To start a parallel program under TotalView control,
simply add
` -dbg=totalview'
to your mpirun arguments:
mpirun -dbg=totalview -np 4 cpi
TotalView will come up and you can start the program by typing ` G'. A window will come up asking whether you want to stop processes as they execute MPI_Init. You may find it more convenient to say ``no'' and instead to set your own breakpoint after MPI_Init (see Section Debugging MPI programs with TotalView ). This way when the process stops it will be on a line in your program instead of somewhere inside MPI_Init.

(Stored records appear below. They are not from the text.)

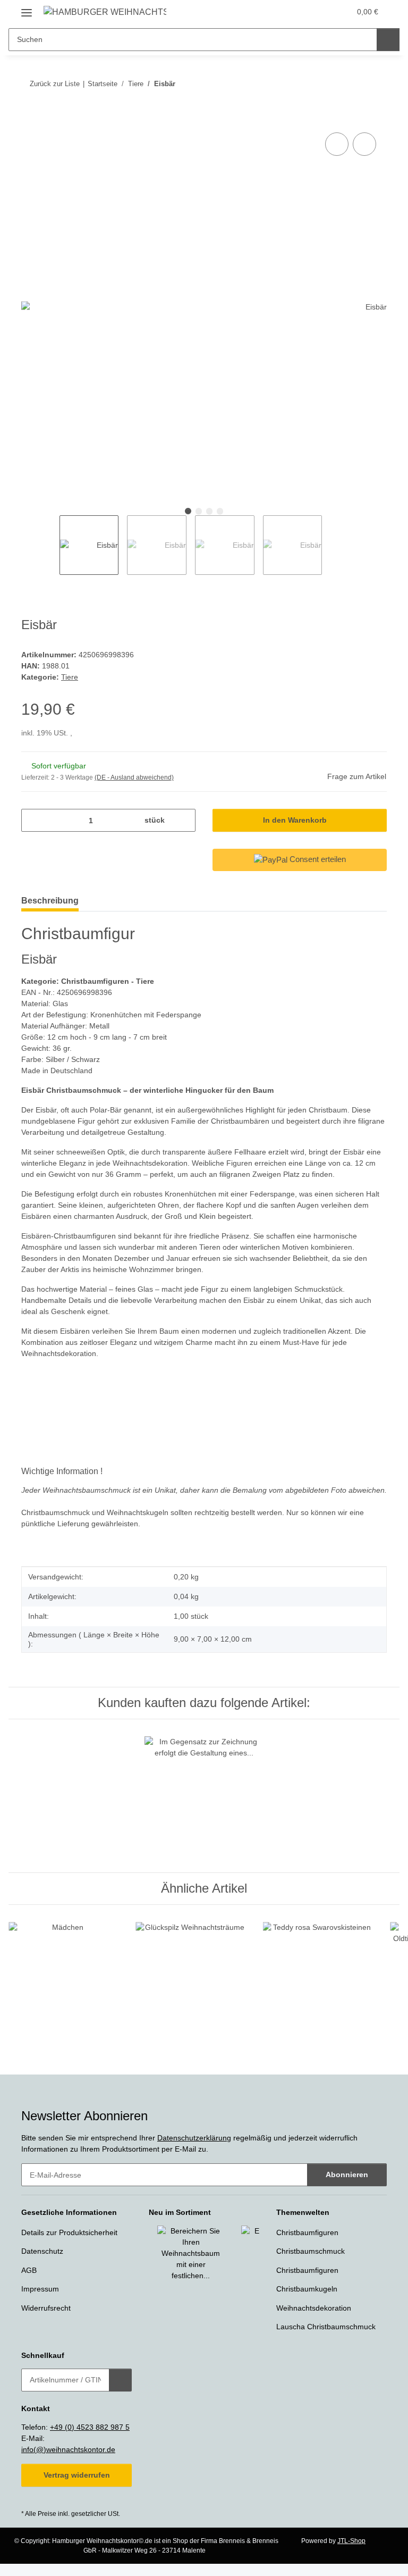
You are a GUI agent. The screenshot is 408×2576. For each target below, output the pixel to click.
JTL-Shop (351, 2541)
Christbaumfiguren (307, 2232)
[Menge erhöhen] (183, 820)
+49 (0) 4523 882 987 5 (90, 2427)
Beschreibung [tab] (50, 900)
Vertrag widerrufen (77, 2475)
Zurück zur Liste (55, 84)
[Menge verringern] (33, 820)
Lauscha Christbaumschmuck (326, 2326)
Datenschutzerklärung (194, 2138)
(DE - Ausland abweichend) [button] (134, 777)
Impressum (40, 2289)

Attaching to a running program.
TotalView can attach to a running MPI program, which is particularly useful if you suspect that your code has deadlocked. To do this start TotalView with no arguments, and then press ` N' in the root window. This will bring up a list of the processes that you can attach to. When you dive through the initial mpich process in this window TotalView will also acquire all of the other mpich processes (even if they are not local). See the TotalView manual for more details of this process.
Debugging with TotalView.
You can set breakpoints by clicking in the left margin on a line number. Most of the TotalView GUI is self-explanatory. You select things with the left mouse button, bring up an action menu with the middle button, and ``dive'' into functions, variables, structures, processes, etc., with the right button. Pressing cntl-? in any TotalView window brings up help relevant to that window. In the initial TotalView window it brings up general help. The full documentation (The TotalView User's Guide) is available from the Etnus web site.
You switch from viewing one process to the next with the arrow buttons at the top-right corner of the main window, or by explicitly selecting (left button) a process in the root window to re-focus an existing window onto that process, or by diving (right button) through a process in the root window to open a new window for the selected process. All the keyboard shortcuts for commands are listed in the menu that is attached to the middle button. The commands are mostly the familiar ones. The special one for MPI is the ` m' command, which displays message queues associated with the process.
Note also that if you use the MPI-2 function MPI_Comm_set_name on a communicator, TotalView will display this name whenever showing information about the communicator, making it easier to understand which communicator is which.